I've been following the guide on the docs ☞ https://wiki.opnsense.org/manual/how-tos/wireguard-client-mullvad.html#step-2-assignments-and-routing and this guide ☞ https://listed.to/@lissy93/18842/how-to-mullvad-vpn-using-wireguard-on-opnsense, they are pretty much identical.
I can't get it working, I'm sure I'm missing a firewall rule or gateway somewhere. I have no internet connection. Although strangely, if I connect to Mullvad iOS or macOS app the internet starts working, and as soon as I disconnect from the app – no more internet. I have unchecked the kill switch in the Mullvad.app, so it is not that. 😁
I have only tried deviating from the above guides, by setting Firewall > NAT > Outbound > Source address to my AP net instead of LAN net, because the LAN is inactive, nothing is connected to it.
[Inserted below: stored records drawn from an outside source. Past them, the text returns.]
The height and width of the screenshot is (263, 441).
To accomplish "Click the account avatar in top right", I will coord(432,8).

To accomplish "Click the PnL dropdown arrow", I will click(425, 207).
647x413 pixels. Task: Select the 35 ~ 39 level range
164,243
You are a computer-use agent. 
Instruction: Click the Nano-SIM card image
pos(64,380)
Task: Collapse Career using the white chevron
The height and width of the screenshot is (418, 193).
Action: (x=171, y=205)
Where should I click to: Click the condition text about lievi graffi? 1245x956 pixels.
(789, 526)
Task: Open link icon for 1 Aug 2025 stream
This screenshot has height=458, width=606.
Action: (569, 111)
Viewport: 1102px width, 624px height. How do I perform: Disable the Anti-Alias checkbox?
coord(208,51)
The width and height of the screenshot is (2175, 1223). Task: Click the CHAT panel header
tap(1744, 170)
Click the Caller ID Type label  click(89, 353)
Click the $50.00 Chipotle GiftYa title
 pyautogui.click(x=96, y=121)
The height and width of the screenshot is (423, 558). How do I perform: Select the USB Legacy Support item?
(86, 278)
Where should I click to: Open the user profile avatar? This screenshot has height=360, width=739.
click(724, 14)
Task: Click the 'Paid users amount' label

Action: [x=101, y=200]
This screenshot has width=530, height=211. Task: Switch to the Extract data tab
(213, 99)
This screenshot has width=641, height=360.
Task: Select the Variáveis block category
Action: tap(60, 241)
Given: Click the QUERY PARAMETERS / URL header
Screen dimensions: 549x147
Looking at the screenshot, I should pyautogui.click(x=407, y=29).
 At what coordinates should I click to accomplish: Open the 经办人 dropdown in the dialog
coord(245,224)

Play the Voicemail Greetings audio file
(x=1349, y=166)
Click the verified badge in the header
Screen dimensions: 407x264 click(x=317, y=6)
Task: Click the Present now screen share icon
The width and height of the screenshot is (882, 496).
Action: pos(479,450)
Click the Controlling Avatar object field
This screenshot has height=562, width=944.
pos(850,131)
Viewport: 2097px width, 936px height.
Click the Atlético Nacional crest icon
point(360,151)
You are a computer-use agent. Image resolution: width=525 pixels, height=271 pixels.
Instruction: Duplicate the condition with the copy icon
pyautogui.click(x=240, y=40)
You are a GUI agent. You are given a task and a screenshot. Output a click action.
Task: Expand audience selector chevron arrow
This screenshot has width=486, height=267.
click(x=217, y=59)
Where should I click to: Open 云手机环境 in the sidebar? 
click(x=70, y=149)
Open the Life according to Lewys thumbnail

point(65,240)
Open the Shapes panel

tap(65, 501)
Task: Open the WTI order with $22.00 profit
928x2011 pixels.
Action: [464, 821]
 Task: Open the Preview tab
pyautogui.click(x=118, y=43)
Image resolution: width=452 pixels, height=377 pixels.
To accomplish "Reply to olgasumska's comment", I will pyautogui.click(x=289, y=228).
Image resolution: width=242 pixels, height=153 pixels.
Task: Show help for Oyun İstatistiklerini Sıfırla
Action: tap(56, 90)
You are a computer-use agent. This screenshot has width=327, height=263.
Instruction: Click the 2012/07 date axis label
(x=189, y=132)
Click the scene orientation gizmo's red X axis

Any tips? Or does someone have a clue?
Thanks
Can you post screenshots of firewall rules and nat outbound rules?
Hi Kieeps,
Thanks for getting back.
Yes I can and I have uploaded them here. It is impossible to downsize them all to fit this forum rules :-\
The link expires in 7 days: https://send.tresorit.com/a#rbGtbXX4yYV0kgmVVZtlqA
One observation is that the interface in your outbound NAT rule should be Wireguard, not AP
Yes, and it originally was. But the interface was remove, perhaps because I made a modification. I enable the VPN and WireGuard interface was available again. Unfortunately didn't solve the problem.
Is the Disable Routes option enabled in the WG config? If you want your whole network to go via the VPN, it shouldn't be
Maybe you need to show your WG config too (masking private keys etc)
QuoteIs the Disable Routes option enabled in the WG config?
No it is not.
Here the Local and Endpoints ☞ https://send.tresorit.com/a#NZjoBKBUCzpRGbH1XwNHnA
Sorry, ignore my post just now...
Did you restart WG after fixing the NAT outbound rule?
Other than that, I am little at a loss. It sounds like it could be a routing issue. However, my understanding is that if Disable Routes is unchecked then WG reconfigures the default routes to use the tunnel.
That said, I've only tested configs with external VPN providers where the Disable Routes option has been checked, and then a VPN gateway, and specific FW rules to use that gateway, have been configured, as I have only wanted to send certain traffic down the tunnel, not everything. Along the lines of this: https://imgur.com/gallery/JBf2RF6
QuoteDid you restart WG after fixing the NAT outbound rule?
Yes, and I have also tried rebooting the OPNsense device.